*What you will do*. The entries are to be reproduced verbatim, with all pictures omitted.

*Source data*.
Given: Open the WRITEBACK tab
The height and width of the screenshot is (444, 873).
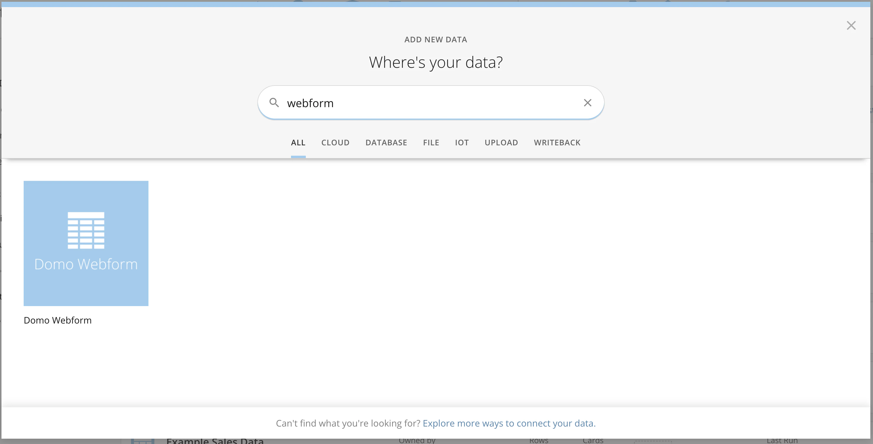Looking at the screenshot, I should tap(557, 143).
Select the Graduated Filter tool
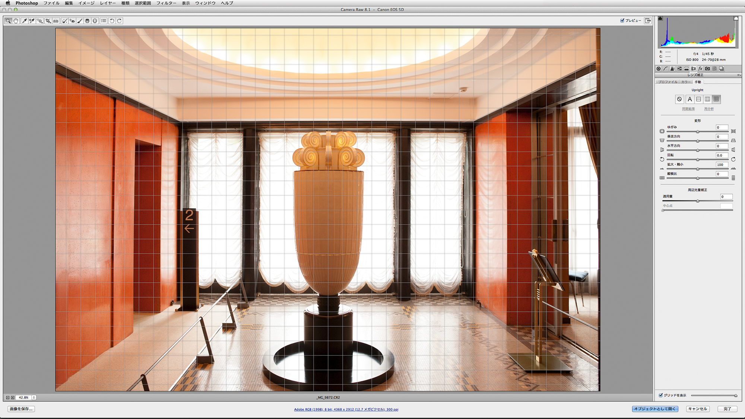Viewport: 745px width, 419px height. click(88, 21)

*Worked solution*.
Given: Open the WRITEBACK tab
The height and width of the screenshot is (444, 873).
Looking at the screenshot, I should tap(557, 143).
Select the Graduated Filter tool
Viewport: 745px width, 419px height. click(88, 21)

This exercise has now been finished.